Shikamaru se aproximou e se sentou ao lado dos filhos, pegando outra boneca e começando a fazer tranças nela também. Neji, sentindo um nó se formar na garganta, juntou-se a eles. Era um momento simples, mas infinitamente valioso.
— Olha, papai, consegui! — Aiko mostrou sua trança desajeitada com orgulho.
— Está perfeita — garantiu Neji, beijando sua testa.
— Papai, posso tentar no seu cabelo? — o Hyuuga não respondeu, apenas se virou de costas, dando à filha acesso aos seus cabelos. Shikamaru apareceu com todos os laços, fitas e presilhas que a filha tinha.
No fim, todos tiveram seus cabelos arrumados com presilhas de flores, corações e laços coloridos e Aiko parecia satisfeita com seu trabalho.
— Papais, não quero mais ser estrela, quero ser cabeleireira…
— Você poderá ser o que quiser, minha princesa — garantiu Shikamaru beijando a bochecha da filha.
Como eles queriam que o futuro fosse realmente, que todos os sonhos infantis se concretizassem. Eles queriam ver mais daqueles sorrisos singelos, inocentes e cheios de esperança.
Mas a esperança era um sentimento cruel, que sussurrava mentiras nos ouvidos dos mais velhos.
Porém, Shikamaru e Neji não podiam se agarrar a ela dessa vez. Mas não deixariam que essa face obscura desse sentimento tão bonito fosse corrompido pelas sombras da amarga realidade.
Então, eles sorriram para os filhos e continuaram a incentivar seus sonhos. Se os sorrisos dos filhos fossem a última coisa que veriam deles, ficariam felizes.
Eles riram, brincaram, contaram histórias. Compartilharam cada segundo com sorrisos sinceros e carinho abundante. Quando o cansaço veio, deitaram-se todos juntos, amontoados no colchão improvisado da sala, com Neji contando uma das histórias preferidas dos filhos e que sabia de cor. Cada palavra foi proferida com precisão e quando tudo se tornava pesado demais, Shikamaru assumia a função. Shikadai e Aiko adormeceram ouvindo a voz dos pais, seus pequenos corpos aquecidos entre os pais, abafadores foram colocados em seus ouvidos os impedindo de ouvir a chegada do fim.
O céu do lado de fora estava rubro, iluminado pelo cometa que rasgava a atmosfera, anunciando o fim iminente. Shikamaru se afastou do filho e se deitou ao lado de Neji e o puxou para um abraço apertado, sentindo a respiração dele contra seu pescoço.
— Eu te amo — murmurou Neji, segurando sua mão com força.
— Eu também te amo — Shikamaru respondeu, fechando os olhos.
— Você foi meu tudo e meu nada. Era tudo o que queria e nada do que esperava. Era tão parecido comigo em algumas coisas e tão diferente em outras. Você sempre foi tão inteligente, tão suficiente que nem sei como se interessou por mim. Mas agradeço por isso, agradeço por todos os segundos que vivi ao seu lado.

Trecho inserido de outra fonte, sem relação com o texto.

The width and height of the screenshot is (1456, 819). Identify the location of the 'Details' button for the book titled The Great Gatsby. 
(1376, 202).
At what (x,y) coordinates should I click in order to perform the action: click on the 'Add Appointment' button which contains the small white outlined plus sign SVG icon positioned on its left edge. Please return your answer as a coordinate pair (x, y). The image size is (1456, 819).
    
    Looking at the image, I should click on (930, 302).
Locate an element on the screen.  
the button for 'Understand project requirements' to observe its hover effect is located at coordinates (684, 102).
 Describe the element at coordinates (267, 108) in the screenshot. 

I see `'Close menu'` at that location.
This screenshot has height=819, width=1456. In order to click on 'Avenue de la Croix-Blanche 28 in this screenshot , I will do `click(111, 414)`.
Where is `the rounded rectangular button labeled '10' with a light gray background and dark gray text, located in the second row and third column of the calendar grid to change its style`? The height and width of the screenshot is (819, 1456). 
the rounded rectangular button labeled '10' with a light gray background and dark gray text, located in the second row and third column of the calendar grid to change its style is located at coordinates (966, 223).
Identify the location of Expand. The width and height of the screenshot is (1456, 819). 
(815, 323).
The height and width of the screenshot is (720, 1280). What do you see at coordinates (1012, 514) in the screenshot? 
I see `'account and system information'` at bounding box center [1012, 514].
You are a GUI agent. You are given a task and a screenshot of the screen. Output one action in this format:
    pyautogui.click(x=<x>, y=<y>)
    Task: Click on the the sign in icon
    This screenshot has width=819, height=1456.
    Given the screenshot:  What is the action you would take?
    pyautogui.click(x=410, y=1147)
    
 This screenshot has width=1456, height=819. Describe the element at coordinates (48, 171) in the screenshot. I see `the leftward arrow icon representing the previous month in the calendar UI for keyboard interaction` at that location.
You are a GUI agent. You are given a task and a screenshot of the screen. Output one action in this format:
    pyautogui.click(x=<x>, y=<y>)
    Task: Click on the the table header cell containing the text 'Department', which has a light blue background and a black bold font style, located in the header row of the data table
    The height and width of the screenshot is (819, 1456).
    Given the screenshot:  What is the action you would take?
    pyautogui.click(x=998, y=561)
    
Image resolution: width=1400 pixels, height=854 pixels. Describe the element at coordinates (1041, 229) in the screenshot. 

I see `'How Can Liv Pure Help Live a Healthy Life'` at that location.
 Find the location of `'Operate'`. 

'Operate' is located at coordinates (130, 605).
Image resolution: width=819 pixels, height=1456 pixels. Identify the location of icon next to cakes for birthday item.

O mundo tremia. A própria Terra gritava.
Neji sentia as lágrimas banharem seu rosto e o medo do fim invadir seu peito com a mesma força que o vento soprava do lado de fora.
— Você era um preguiçoso inteligente, que usava todo seu QI para evitar qualquer tarefa chata e isso sempre significava menos trabalho e mais tempo livre. Sabe, acho que nunca te contei, mas você chamou minha atenção desde o primeiro momento, mas estragou tudo quando soltou sua primeira frase idiota. E eu ri, ao invés de ficar bravo contigo e com isso, a cada interação, eu me via mais envolvido e quando percebi, estava apaixonado. Shikamaru você sempre foi meu tudo. Você me amou, me aceitou, cuidou de mim em tantos momentos e não queria perder isso.
— Eu prometi que sempre cuidaria de você.
— E cumpriu sua promessa.
10...
9...
8…
Os dois se aproximaram mais dos filhos, como se pudessem protegê-los do inevitável com seus corpos, com seu amor.
— Eu estou com medo, Shikamaru…
7...
6...
5…
— Eu estou aqui, vou te proteger.
Os vidros começaram a estilhaçar. A pressão era insuportável. O último som que ouviram foi a respiração um do outro e o bater dos pequenos corações de seus filhos.
— Até depois do fim.
4...
3...
2...
1...
Neji segurou a mão de Shikamaru com mais força.
E puxou os pequenos que dormiam, alheios ao fim, para mais perto, sentindo o cheiro dos filhos uma última vez.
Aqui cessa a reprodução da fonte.